In a book called Drive, Daniel Pink tells a story about Clare Luce. Luce, one of the first women to serve in US Congress, gave some advice to President John F. Kennedy back in 1962. “A great man is,” she said, “one sentence.”
She went on to say that Abraham Lincoln had “preserved the union and freed the slaves.” FDR “helped bring the country out of depression and win the war.”
Daniel Pink continues, “Luce feared that Kennedy’s attention was so splintered among different priorities that his sentence risked becoming a muddled paragraph.”
We don’t have to hold the office of US President to learn from this example. One great tool for discovering your purpose is to think about your sentence.
As we are contemplating our purpose and what that sentence may be, there’s a good chance, in our modern times, that our attention is splintered. Any well rounded, faithful, conscientious and committed citizen could literally choose from 1,000 different things on which to focus their attention.
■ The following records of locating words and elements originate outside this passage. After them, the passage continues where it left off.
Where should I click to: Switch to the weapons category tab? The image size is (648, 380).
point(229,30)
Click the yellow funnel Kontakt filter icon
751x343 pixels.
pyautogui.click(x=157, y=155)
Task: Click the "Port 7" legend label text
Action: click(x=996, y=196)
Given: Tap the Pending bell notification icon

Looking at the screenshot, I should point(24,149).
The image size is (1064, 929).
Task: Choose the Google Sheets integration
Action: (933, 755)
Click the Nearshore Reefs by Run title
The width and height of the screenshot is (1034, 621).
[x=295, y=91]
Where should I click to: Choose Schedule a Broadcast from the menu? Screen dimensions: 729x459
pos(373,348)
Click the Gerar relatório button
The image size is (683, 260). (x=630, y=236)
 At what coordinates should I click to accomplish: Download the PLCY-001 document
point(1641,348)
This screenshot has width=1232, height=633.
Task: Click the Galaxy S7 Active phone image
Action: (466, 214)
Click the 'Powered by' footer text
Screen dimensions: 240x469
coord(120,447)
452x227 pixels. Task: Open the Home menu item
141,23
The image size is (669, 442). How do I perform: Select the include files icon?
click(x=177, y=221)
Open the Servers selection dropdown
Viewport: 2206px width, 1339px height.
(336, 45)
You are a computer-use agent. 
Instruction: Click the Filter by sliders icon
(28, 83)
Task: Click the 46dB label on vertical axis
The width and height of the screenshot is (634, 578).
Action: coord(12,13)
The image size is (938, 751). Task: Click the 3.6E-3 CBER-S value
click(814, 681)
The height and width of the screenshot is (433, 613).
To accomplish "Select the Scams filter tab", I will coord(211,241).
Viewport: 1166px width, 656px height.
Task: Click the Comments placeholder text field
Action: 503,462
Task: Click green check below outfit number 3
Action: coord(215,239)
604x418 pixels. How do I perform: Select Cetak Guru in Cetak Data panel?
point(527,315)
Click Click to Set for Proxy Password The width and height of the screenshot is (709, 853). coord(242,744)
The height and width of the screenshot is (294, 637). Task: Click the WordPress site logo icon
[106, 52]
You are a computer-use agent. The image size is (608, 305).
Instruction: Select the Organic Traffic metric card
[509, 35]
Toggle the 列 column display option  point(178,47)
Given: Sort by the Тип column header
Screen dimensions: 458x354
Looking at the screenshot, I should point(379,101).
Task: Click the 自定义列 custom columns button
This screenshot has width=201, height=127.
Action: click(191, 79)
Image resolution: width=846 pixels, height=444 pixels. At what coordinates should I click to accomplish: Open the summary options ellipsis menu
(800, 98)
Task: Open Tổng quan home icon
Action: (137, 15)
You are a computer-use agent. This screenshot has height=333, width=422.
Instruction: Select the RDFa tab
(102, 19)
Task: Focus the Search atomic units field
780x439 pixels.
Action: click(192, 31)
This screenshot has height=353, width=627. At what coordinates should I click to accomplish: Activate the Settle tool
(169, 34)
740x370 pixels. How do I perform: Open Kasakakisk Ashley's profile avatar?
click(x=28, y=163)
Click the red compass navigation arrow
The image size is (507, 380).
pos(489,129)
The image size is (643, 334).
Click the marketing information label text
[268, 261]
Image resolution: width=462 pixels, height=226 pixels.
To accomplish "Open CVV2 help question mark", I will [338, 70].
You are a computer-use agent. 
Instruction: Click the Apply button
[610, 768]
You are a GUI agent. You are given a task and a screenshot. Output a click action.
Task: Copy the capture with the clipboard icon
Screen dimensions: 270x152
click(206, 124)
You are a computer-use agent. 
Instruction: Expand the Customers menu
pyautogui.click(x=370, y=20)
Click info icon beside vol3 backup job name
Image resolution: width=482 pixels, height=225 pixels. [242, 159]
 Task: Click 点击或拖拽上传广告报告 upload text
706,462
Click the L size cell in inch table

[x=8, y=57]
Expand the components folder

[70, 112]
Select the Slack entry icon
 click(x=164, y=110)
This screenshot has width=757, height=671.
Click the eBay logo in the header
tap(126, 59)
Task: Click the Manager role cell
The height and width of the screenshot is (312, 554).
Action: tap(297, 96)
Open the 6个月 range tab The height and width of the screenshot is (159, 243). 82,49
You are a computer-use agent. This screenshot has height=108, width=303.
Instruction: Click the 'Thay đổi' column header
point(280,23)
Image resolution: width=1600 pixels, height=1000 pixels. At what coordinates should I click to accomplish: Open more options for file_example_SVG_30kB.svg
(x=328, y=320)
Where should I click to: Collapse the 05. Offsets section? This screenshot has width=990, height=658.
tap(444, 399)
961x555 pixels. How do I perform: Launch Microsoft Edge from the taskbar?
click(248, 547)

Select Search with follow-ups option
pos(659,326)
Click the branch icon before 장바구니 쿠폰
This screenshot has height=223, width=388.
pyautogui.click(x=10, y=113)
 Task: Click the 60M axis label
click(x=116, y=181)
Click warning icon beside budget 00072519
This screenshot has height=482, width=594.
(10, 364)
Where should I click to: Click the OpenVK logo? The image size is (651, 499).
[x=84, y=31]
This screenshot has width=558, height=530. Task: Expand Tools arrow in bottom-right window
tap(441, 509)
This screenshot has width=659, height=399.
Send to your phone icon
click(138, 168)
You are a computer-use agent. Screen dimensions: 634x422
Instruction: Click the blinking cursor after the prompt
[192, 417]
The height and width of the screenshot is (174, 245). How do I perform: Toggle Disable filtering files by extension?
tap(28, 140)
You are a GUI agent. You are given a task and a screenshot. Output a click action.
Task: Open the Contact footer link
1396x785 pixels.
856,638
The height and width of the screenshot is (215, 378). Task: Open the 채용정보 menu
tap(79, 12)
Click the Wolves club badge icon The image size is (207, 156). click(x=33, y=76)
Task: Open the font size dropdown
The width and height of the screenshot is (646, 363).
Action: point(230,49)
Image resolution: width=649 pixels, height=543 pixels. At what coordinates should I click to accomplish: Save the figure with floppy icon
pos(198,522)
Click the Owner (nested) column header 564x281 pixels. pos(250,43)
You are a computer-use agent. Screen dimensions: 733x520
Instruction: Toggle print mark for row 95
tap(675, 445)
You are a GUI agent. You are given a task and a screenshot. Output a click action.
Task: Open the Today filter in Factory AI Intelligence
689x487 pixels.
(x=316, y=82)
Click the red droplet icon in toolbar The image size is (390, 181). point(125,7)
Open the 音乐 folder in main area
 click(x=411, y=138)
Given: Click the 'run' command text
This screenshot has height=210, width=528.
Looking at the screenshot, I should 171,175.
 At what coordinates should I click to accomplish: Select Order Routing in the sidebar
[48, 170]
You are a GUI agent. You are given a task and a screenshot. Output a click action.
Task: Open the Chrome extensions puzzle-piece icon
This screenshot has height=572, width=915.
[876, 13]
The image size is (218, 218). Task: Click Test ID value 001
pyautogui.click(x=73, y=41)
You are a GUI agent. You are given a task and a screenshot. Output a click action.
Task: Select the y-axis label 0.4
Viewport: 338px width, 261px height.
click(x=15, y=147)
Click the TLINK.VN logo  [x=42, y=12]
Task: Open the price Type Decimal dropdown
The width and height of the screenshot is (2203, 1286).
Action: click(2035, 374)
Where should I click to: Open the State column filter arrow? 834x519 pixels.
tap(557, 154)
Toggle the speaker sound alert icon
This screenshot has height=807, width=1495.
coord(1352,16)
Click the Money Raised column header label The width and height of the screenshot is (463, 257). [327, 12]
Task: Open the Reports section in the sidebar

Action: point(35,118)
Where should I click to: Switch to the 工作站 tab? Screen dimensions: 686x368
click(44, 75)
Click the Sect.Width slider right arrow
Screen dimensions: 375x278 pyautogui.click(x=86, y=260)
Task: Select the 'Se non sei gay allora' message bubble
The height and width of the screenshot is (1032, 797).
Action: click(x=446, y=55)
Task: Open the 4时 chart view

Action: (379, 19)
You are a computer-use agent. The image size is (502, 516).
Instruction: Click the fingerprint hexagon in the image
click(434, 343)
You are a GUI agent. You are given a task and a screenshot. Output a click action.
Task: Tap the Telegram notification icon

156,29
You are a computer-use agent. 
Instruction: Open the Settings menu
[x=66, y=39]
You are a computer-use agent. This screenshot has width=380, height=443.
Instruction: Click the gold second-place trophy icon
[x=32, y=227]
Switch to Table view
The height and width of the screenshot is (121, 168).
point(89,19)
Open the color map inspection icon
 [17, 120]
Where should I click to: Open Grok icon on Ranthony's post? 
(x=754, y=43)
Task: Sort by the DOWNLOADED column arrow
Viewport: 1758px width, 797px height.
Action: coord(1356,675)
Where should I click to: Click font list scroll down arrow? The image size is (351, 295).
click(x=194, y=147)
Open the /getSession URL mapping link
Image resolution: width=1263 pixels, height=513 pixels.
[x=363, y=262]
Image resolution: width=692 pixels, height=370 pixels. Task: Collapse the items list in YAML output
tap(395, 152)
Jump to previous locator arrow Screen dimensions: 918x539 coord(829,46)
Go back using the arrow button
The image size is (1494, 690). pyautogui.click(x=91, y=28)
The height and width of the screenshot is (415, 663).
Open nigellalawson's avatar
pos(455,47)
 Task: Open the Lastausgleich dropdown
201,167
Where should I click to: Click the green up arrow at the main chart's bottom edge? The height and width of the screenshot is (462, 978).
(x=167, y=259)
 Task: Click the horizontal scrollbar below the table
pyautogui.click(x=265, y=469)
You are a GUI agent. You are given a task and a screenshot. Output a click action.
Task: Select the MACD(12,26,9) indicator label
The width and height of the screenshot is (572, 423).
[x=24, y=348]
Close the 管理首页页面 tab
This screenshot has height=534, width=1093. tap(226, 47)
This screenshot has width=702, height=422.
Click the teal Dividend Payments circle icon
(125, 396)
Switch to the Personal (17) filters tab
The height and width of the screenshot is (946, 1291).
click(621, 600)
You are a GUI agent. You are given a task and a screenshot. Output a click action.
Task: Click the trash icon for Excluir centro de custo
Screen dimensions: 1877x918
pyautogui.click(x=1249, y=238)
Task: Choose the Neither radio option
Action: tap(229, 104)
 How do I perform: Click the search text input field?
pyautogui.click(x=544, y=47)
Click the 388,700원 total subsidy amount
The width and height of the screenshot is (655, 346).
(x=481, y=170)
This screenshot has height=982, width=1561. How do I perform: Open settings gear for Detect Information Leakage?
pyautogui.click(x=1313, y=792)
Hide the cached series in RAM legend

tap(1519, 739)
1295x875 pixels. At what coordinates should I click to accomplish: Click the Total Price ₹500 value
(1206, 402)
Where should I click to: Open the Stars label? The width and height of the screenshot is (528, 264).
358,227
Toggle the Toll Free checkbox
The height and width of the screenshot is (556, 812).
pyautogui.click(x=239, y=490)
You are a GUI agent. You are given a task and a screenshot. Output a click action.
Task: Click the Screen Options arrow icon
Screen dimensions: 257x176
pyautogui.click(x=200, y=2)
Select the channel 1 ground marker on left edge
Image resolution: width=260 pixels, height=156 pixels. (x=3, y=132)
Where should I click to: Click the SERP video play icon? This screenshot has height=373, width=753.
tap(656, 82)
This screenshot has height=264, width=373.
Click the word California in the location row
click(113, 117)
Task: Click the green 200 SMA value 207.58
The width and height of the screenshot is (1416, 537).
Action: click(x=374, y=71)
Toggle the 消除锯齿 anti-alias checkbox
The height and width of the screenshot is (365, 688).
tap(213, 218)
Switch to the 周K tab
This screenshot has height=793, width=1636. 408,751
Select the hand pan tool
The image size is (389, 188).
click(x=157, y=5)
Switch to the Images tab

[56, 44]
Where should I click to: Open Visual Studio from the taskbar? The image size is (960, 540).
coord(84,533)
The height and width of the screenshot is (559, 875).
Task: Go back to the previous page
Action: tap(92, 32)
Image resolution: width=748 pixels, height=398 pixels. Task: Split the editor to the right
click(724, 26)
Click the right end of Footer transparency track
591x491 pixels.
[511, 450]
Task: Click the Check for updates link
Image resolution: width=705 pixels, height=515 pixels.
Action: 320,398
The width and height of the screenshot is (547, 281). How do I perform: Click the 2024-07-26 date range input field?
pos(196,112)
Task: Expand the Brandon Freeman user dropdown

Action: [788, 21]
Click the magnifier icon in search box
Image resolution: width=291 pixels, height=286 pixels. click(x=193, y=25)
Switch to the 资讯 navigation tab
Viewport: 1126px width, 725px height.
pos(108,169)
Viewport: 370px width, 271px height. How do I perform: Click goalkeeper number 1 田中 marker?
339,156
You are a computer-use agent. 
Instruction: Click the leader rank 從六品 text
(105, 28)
For the two examples above, it was as if the occasion rose to them. It seems that all of life is preparation for what is next in life. We must be ready to take on what God places before us and work with what we’ve been given. What will your sentence be?
There are three main elements that lead to motivation in life: Autonomy, Mastery and Purpose. When these elements are combined together, a person’s life and work not only have a natural flow, there is an amazing outcome.
Of these three components, purpose seems to be the icing that takes it over the top. Purpose is what creates the desire for self discipline, which is needed for mastery. which is needed in order to accomplish what we’re called to do.
So, what is your sentence? It might be, “He didn’t just grow the church he pastored, he was a pillar in the community.” Or “She helped raise three healthy and happy adults.” Or “He helped change the course of hundreds of young inner city students.” Or “She built a legacy of caring for the poor in the war torn country she served as a missionary.”
This simplicity and clarity is motivating to me as I live life. What about you?